**The problem:** Look below for the line holding "Select the LICENSE.md" and the line holding "Click the eye icon beside watch list". Repeat those two and everything between, exactly.

++++++++++

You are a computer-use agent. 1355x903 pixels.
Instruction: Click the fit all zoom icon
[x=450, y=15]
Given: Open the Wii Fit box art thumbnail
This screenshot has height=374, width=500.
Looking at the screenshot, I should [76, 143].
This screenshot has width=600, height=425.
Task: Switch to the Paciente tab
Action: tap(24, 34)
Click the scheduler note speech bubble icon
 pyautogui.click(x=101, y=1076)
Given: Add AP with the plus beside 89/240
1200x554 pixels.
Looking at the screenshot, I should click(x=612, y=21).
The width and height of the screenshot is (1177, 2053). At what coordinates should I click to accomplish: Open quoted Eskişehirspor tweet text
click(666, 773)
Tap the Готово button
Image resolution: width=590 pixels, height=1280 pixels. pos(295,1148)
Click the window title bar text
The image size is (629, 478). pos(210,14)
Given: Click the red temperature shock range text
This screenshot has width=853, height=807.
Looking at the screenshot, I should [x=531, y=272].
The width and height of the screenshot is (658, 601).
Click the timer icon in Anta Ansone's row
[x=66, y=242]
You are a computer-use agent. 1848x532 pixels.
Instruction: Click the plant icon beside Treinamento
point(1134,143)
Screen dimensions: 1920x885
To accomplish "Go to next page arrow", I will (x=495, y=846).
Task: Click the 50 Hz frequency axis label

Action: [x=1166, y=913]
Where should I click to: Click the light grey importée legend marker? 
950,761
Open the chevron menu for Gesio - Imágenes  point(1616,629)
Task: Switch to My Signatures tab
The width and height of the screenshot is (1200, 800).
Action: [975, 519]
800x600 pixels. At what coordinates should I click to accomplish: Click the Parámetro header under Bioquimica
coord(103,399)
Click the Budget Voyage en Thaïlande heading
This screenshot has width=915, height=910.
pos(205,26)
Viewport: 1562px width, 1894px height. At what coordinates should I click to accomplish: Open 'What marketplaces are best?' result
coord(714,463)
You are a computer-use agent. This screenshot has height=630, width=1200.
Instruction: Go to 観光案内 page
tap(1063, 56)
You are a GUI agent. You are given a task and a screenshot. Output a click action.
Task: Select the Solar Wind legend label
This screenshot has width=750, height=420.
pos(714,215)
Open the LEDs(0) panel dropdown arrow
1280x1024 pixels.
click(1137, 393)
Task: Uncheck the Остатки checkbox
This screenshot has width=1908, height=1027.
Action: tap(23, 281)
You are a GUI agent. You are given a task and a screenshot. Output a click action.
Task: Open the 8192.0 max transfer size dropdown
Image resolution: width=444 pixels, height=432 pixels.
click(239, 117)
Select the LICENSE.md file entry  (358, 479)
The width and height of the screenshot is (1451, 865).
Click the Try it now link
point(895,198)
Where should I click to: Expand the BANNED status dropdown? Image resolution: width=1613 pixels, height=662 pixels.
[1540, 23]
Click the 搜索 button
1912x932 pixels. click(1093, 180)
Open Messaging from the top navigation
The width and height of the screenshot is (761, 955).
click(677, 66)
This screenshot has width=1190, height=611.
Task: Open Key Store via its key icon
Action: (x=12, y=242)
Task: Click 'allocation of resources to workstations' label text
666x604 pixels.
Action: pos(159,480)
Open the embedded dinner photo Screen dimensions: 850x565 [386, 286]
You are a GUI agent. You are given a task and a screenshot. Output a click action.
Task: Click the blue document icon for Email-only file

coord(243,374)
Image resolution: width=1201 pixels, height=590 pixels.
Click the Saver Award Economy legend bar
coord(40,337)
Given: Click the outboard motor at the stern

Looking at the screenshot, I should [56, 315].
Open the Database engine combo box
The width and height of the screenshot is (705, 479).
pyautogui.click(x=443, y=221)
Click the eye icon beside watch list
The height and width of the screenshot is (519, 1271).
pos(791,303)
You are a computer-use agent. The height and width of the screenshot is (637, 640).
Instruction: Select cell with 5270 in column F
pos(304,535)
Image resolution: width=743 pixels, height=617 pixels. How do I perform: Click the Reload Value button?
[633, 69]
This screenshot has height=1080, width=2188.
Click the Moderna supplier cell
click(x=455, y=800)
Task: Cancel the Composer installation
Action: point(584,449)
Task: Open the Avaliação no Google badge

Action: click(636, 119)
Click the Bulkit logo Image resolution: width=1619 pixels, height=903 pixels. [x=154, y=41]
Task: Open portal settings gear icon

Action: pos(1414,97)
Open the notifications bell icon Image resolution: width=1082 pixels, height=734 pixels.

++++++++++

**Response:**
Select the LICENSE.md file entry  (358, 479)
The width and height of the screenshot is (1451, 865).
Click the Try it now link
point(895,198)
Where should I click to: Expand the BANNED status dropdown? Image resolution: width=1613 pixels, height=662 pixels.
[1540, 23]
Click the 搜索 button
1912x932 pixels. click(1093, 180)
Open Messaging from the top navigation
The width and height of the screenshot is (761, 955).
click(677, 66)
This screenshot has width=1190, height=611.
Task: Open Key Store via its key icon
Action: (x=12, y=242)
Task: Click 'allocation of resources to workstations' label text
666x604 pixels.
Action: pos(159,480)
Open the embedded dinner photo Screen dimensions: 850x565 [386, 286]
You are a GUI agent. You are given a task and a screenshot. Output a click action.
Task: Click the blue document icon for Email-only file

coord(243,374)
Image resolution: width=1201 pixels, height=590 pixels.
Click the Saver Award Economy legend bar
coord(40,337)
Given: Click the outboard motor at the stern

Looking at the screenshot, I should [56, 315].
Open the Database engine combo box
The width and height of the screenshot is (705, 479).
pyautogui.click(x=443, y=221)
Click the eye icon beside watch list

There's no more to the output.